2. Les massacres du 12 décembre 2015
Au matin du 12 décembre 2015, de centaines de corps ensanglantés, les mains liées derrière le dos et exécutés sommairement d’une balle dans la tête, gisaient dans les rues des quartiers Musaga, Ngagara, Jabe, Nyakabiga et Mutakura. Après diffusion sur les réseaux sociaux de
photos de ces corps de civils assassinés, les habitants de la capitale qui avaient survécu à ces massacres systématiques furent empêchés de sortir de chez eux. Pendant ce temps, des membres de la milice Imbonerakure transportaient les cadavres vers des fosses communes creusées à la hâte dans les faubourgs de Bujumbura.
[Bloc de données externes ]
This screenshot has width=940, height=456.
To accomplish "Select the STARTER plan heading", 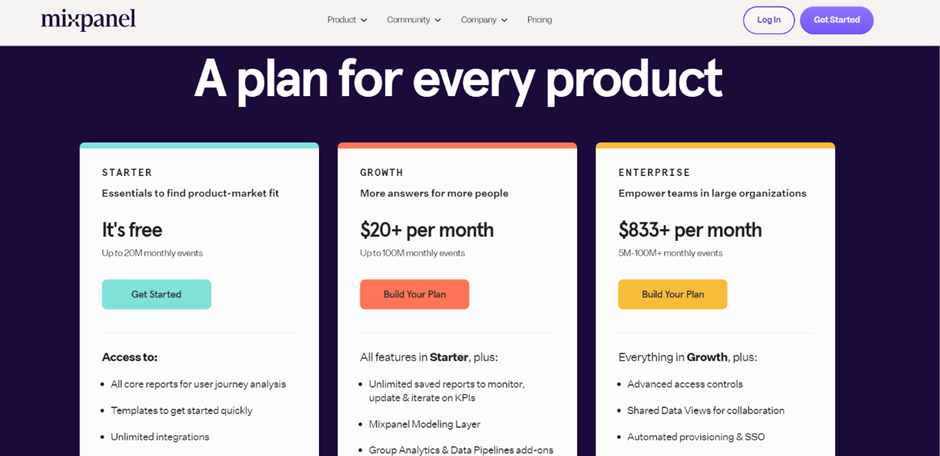I will click(127, 173).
Des véhicules de la mairie de Bujumbura furent mobilisés pour évacuer ces corps jonchant les rues de la capitale. C’est dans ce contexte que le même porte-parole de l’armée annoncera, en vue de couvrir ces massacres, que le bilan des assaillants tués était estimé à 90 personnes sans signaler s’il y avait eu d’autres attaques après le communiqué de l’armée de la veille.
3. L’impunité persistante
Face à ces crimes contre l’humanité, la justice burundaise, instrumentalisée par le pouvoir en place, n’a jamais mené des enquêtes crédibles pour poursuivre les auteurs et les commanditaires de ces massacres, qui auraient fait plus de 300 victimes. Des images satellitaires, publiées par des organisations non gouvernementales comme Amnesty International, n’ont jamais été exploitées utilement par le pouvoir judiciaire. Ce dernier semble être mobilisé pour protéger les auteurs de la répression, qui continuent à faire disparaître des opposants réels ou supposés dans une impunité totale.
4. Soutien aux victimes et engagement pour la justice
Pour la nième fois, les organisations signataires de la présente déclaration s’inclinent devant la mémoire des victimes de ces crimes contre l’humanité et expriment par la même occasion leur indéfectible soutien aux familles des illustres disparus. Ces organisations promettent de
continuer à œuvrer pour qu’une justice impartiale et indépendante, qu’elle soit nationale ou internationale, parvienne un jour à établir la responsabilité et à punir les coupables manifestement protégés par le pouvoir en place au Burundi.
5. Recommandations des organisations signataires
Face aux crimes qui continuent à se commettre sous un regard complice des autorités politiques et judiciaires comme l’ont prouvé d’abord les rapports concordants de la Commission internationale d’enquête sur le Burundi-COI Burundi (de 2016-2021) et les rapports du
Rapporteur spécial des droits de l’homme sur le Burundi ensuite (de 2021 à nos jours), les mêmes organisations signataires aimeraient formuler les recommandations ci-après :
1. A l’égard du Gouvernement du Burundi :
⁃ Rompre avec la culture de l’impunité et l’instrumentalisation d’une justice sélective en vue d’enclencher une enquête indépendante sur les circonstances des massacres et d’autres crimes connexes, afin de lancer des poursuites contre les auteurs. Ces crimes qui constituent
des crimes contre l’humanité, sont imprescriptibles et inamnistiables.
⁃ Permettre aux victimes de ces crimes d’accéder à une justice réparatrice, dans le but de favoriser la réconciliation entre les burundais.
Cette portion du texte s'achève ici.